Feature clustering by retention time
feature-clustering.RmdCluster features by retention time
cluster_features_by_retention_time() groups features
that elute together, based on similar retention times (RTs). It returns
a data frame that includes all unclustered features
unchanged, plus one representative per
cluster. The representatives_map output shows
which original features each representative corresponds to. See the
function reference for further details: cluster_features_by_retention_time().
Prerequisites: use imputed and normalised data before applying RT clustering. This procedure assumes no missing values and benefits from stabilised intensity profiles.
The is_qc argument prevents QC-designated rows from
contributing to the clustering. Typically, is_qc should be
set to NULL so that all samples contribute.
How representatives are selected with the “scores” method
The “scores” method clusters features by RT and returns one
representative per RT cluster based on the input score. It
employs get_features_representatives_based_on_scores().
This helper is called internally by
cluster_features_by_retention_time(); you do not need to
invoke it explicitly.
For each RT-based cluster:
- Single-feature clusters: the feature is returned unchanged.
- Multi-feature clusters: the feature with the highest
score is selected as the representative, and
representatives_maprecords all members that it represents.
Example 1: Score-based representatives (mean intensity before normalisation)
# Assume `imputed_df` is your imputed, SERRF-normalised data
# Use pre-normalisation means as scores
target_cols <- OmicsProcessing::resolve_target_cols(clean_df, "@")
scores <- colMeans(pre_normalised_df[, target_cols])
res_scores <- OmicsProcessing::cluster_features_by_retention_time(
df = normalised_df,
target_cols = target_cols,
rt_height = 0.07,
method = "scores",
corr_thresh = 0.75,
scores = scores
)
clustered_df <- res_scores$clustered_df # original features + representatives
rep_map <- res_scores$representatives_map # mapping of representatives to raw featuresThe rt_height parameter defines the maximum RT span for
forming a cluster: features whose RTs differ by less than this value are
grouped. Within each RT‑based group, pairwise correlations between
features are calculated, and the features are further partitioned into
correlation‑based subclusters. The supplied scores
determine the representative feature for each subcluster. In this
example, pre-normalisation mean intensities serve as scores;
consequently, each representative is the feature with the highest mean
intensity before normalisation.
The representatives_map lists representatives as names,
with vectors of raw feature names as their values. In effect, features
with similar retention times are identified, and among those with high
correlation, the feature with the highest pre‑normalisation mean
intensity is selected as the representative.

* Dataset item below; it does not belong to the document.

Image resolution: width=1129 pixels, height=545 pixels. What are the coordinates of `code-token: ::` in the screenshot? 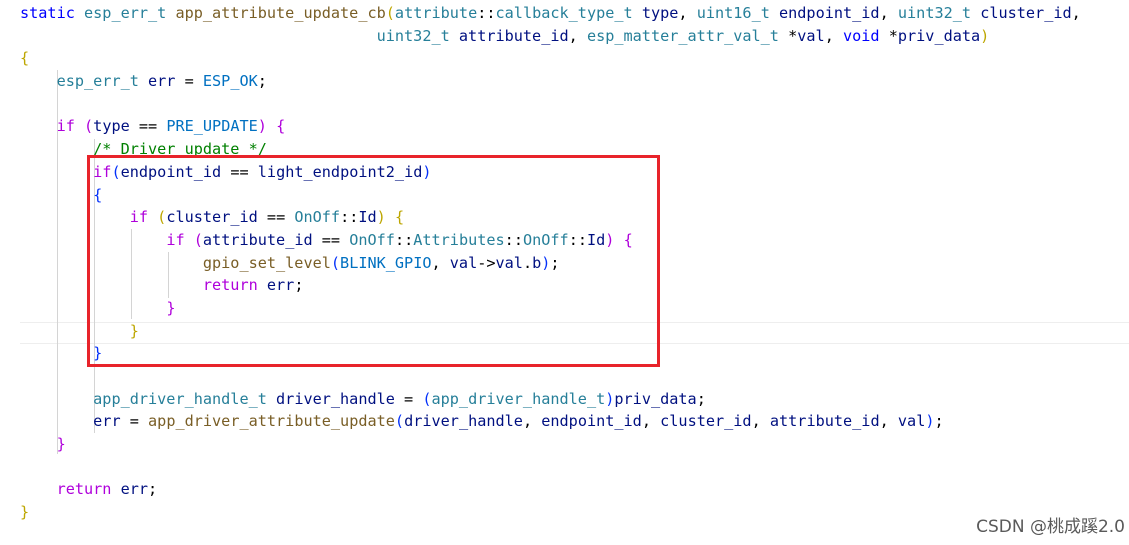 It's located at (486, 13).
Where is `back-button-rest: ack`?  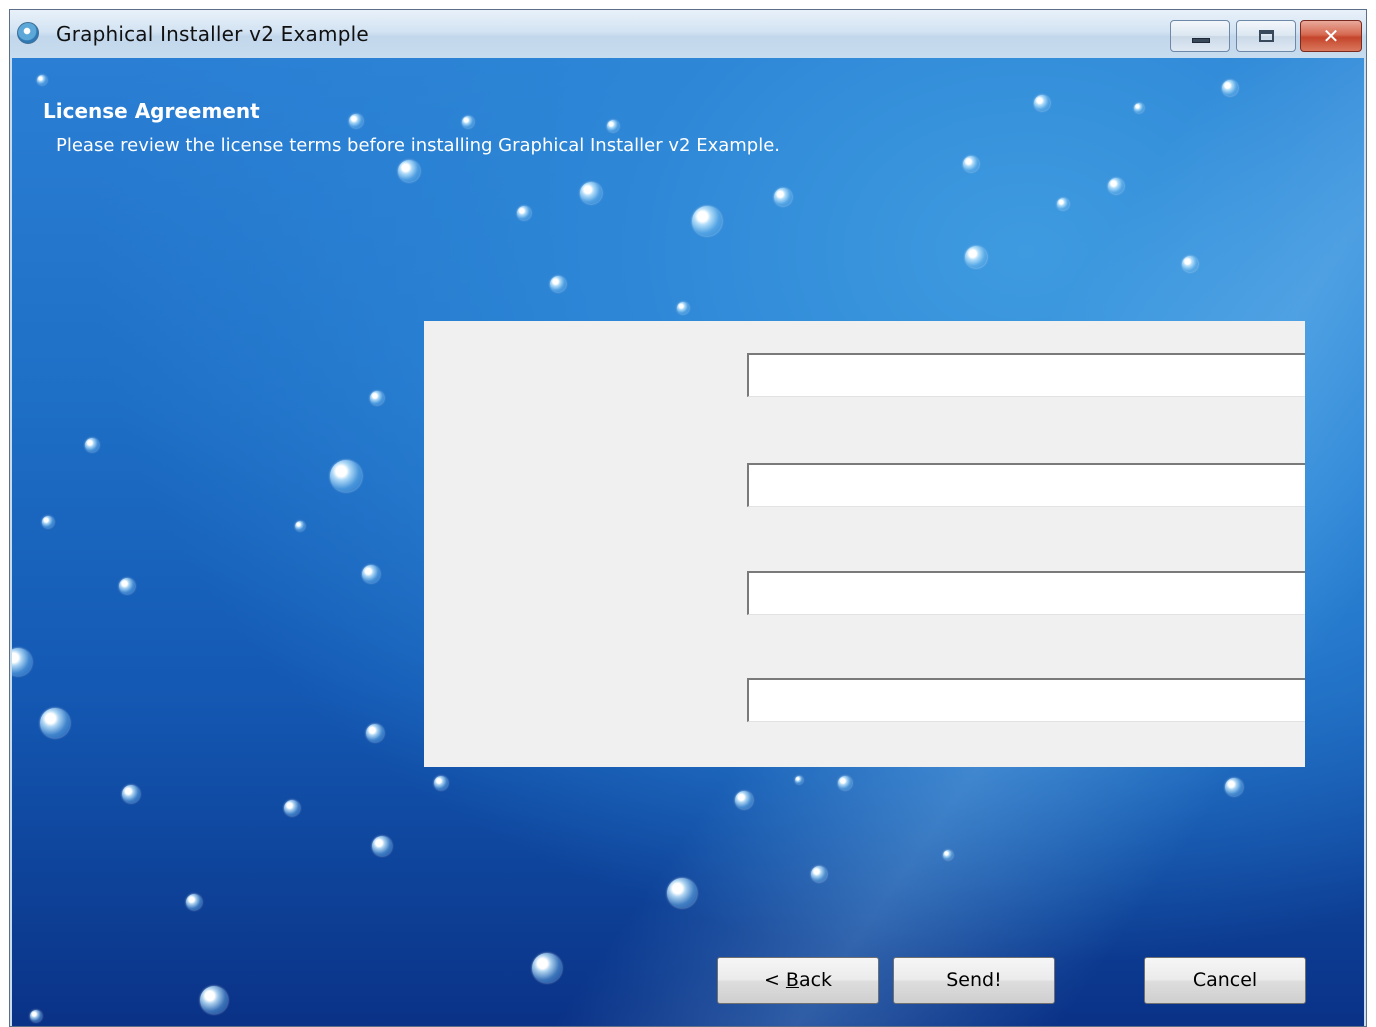 back-button-rest: ack is located at coordinates (816, 980).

How representatives are selected with the correlation method
With method = "correlations", the features are first
grouped together by the rt_height (like the scores method).
Then, a secondary correlation-based clustering step is applied within
each RT-defined group. Clustering behaviour is governed by
corr_thresh and cut_height:
RT cluster of size 1: retained unchanged.
-
RT cluster of size 2:
- If
|corr| ≥ corr_thresh, the pair is summarised as a synthetic PC1 feature. - Otherwise, both features are retained.
- If
RT cluster of size ≥3: hierarchical clustering (ClustOfVar) is cut at
cut_height, and each resulting sub-cluster is summarised as a synthetic PC1, aligned to the first feature in that sub-cluster.
In all cases, the representatives_map lists synthetic
feature names and records the raw features incorporated into each
synthetic representative.
Example 2: Correlation-based summarisation within RT clusters
res_corr <- OmicsProcessing::cluster_features_by_retention_time(
df = normalised_df,
target_cols = "@",
is_qc = grepl("^sQC", normalised_df$sample_type),
rt_height = 0.07,
method = "correlations",
cut_height = 0.26,
corr_thresh = 0.75
)
clustered_df_corr <- res_corr$clustered_df
rep_map_corr <- res_corr$representatives_mapTips
- Set
rt_heightto reflect the instrument’s RT precision; smaller values produce more, and tighter, RT clusters. - For
"scores", ensure thatscoresis a named numeric vector aligned withtarget_cols. Using pre-normalisation means is a simple and efficient strategy. - For
"correlations", tunecut_heightandcorr_threshto adjust the merging stringency for correlated features. - Always inspect the
representatives_mapto understand how each representative relates to original features, particularly for reporting, audit trails, or sensitivity analyses.